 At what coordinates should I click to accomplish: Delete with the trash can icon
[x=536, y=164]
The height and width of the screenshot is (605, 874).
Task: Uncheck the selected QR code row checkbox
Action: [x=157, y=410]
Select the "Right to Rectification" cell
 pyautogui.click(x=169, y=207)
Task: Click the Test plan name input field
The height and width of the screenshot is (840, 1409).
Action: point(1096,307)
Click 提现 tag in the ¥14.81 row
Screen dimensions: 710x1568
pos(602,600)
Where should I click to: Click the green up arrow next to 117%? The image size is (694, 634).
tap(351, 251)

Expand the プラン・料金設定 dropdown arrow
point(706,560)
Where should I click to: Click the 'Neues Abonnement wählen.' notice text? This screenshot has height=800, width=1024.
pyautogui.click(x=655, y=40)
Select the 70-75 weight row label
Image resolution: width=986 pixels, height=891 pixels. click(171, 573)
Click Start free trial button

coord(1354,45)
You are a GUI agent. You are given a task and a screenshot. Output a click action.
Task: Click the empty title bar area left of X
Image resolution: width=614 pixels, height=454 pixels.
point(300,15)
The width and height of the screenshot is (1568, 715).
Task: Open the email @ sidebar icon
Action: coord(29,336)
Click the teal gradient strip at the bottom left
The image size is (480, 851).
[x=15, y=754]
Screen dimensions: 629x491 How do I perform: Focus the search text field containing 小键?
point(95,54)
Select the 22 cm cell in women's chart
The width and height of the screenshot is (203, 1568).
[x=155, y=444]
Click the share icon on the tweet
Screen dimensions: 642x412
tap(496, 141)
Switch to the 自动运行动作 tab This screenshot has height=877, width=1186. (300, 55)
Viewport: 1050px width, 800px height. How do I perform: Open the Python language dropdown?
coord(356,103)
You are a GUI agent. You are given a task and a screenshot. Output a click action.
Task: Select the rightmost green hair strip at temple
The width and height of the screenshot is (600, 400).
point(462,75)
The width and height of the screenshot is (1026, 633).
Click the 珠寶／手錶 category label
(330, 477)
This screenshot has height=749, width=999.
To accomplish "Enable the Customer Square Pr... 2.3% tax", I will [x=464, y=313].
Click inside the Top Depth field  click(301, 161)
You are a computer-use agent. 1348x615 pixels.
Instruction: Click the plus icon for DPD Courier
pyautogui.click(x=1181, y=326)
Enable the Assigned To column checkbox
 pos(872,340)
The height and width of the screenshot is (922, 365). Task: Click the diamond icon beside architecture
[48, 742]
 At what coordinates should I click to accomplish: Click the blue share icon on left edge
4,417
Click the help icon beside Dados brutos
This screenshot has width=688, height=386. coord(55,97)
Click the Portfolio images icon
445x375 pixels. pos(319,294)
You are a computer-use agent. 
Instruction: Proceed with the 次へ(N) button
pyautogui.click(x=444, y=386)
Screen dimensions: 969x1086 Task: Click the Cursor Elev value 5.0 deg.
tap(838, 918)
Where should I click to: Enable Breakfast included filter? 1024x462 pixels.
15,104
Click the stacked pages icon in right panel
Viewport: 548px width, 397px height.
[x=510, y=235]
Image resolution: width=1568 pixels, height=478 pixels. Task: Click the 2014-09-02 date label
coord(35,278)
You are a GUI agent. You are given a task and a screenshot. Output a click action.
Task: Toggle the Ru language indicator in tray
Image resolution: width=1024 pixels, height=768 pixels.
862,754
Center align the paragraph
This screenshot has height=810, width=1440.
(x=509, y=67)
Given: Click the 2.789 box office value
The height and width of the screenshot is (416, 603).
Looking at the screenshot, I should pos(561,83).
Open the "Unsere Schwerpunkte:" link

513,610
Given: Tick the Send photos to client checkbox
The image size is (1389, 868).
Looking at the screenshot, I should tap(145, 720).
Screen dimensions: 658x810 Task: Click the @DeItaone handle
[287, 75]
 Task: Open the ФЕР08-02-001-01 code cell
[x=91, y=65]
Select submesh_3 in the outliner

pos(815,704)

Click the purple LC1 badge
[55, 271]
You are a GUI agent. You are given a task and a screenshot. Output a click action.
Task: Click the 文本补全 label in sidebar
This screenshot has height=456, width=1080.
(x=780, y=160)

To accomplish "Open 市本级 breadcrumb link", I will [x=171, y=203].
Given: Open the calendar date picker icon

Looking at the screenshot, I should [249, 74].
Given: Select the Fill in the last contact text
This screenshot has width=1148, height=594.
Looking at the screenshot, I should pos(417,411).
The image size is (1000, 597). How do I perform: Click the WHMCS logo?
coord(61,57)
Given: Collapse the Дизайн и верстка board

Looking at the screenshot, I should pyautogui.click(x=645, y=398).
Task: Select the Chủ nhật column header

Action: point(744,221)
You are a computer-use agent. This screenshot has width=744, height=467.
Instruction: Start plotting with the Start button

━━━━━━

# What you have to do:
Check every line of the data above for the string "computer", and copy those that have it.

# Your solution:
You are a computer-use agent. 1348x615 pixels.
You are a computer-use agent. 
You are a computer-use agent. This screenshot has width=744, height=467.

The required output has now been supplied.